Selection:
● ● ● ● ● ● ●
This is an automated email from the ASF dual-hosted git repository.

wuyi pushed a commit to branch master
in repository https://gitbox.apache.org/repos/asf/spark.git


The following commit(s) were added to refs/heads/master by this push:
     new 09e1c61  [SPARK-36255][SHUFFLE][CORE] Stop pushing and retrying on 
FileNotFound exceptions
09e1c61 is described below

commit 09e1c612729292a9a000a2d64267ab874d71a1e5
Author: Chandni Singh <singh.chan...@gmail.com>
AuthorDate: Sat Jul 24 21:09:11 2021 +0800

    [SPARK-36255][SHUFFLE][CORE] Stop pushing and retrying on FileNotFound 
exceptions
    
    ### What changes were proposed in this pull request?
● ● ● ● ● ● ●
Information supplied:
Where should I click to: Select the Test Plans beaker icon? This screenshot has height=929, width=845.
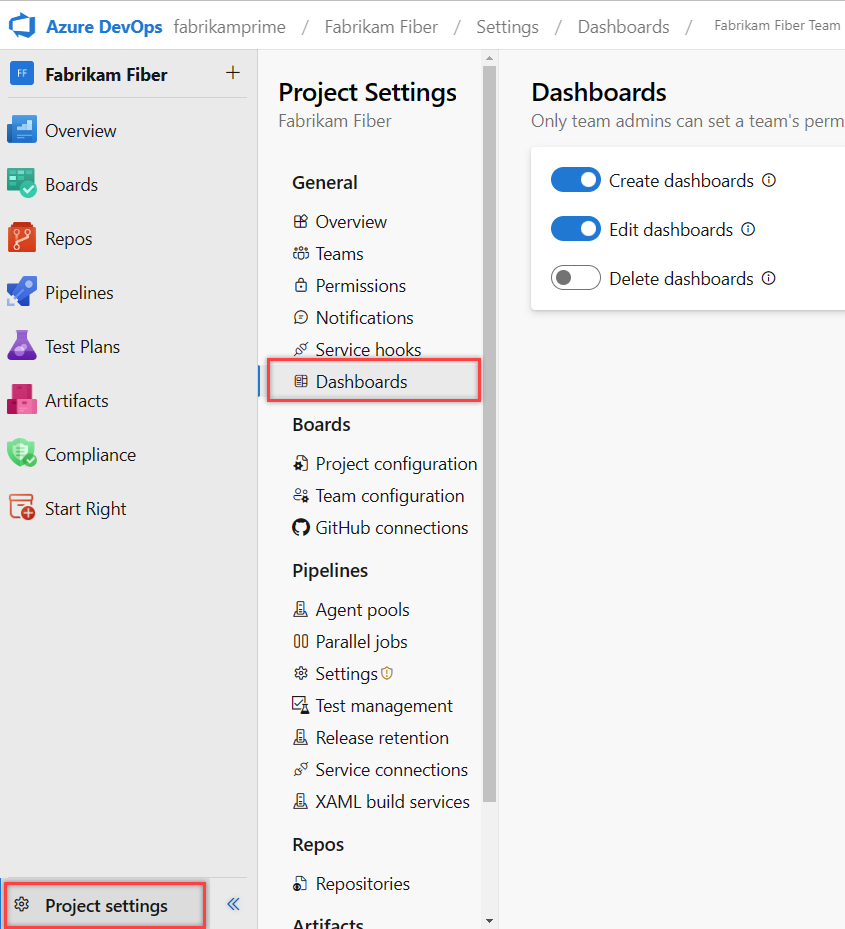(22, 346)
● ● ● ● ● ● ●
Actions to take:
1/ Rewrite the part of the Spark commit email starting at "commit 09e1c612729292a9a000a2d64267ab874d71a1e5" and ending at "this pull request?", swapping "retrying" for "reconnecting".
2/ Write the next part of the Spark commit email, picking up right after its final line.

Task responses:
1/
commit 09e1c612729292a9a000a2d64267ab874d71a1e5
Author: Chandni Singh <singh.chan...@gmail.com>
AuthorDate: Sat Jul 24 21:09:11 2021 +0800

    [SPARK-36255][SHUFFLE][CORE] Stop pushing and reconnecting on FileNotFound 
exceptions
    
    ### What changes were proposed in this pull request?

2/
    Once the shuffle is cleaned up by the `ContextCleaner`, the shuffle files 
are deleted by the executors. In this case, the push of the shuffle data by the 
executors can throw `FileNotFoundException`s because the shuffle files are 
deleted. When this exception is thrown from the `shuffle-block-push-thread`, it 
causes the executor to exit. Both the `shuffle-block-push` threads and the 
netty event-loops will encounter `FileNotFoundException`s in this case.  The 
fix here stops these threads [...]
    
    ### Why are the changes needed?
    This fixes the bug which causes executor to exits when they are instructed 
to clean up shuffle data.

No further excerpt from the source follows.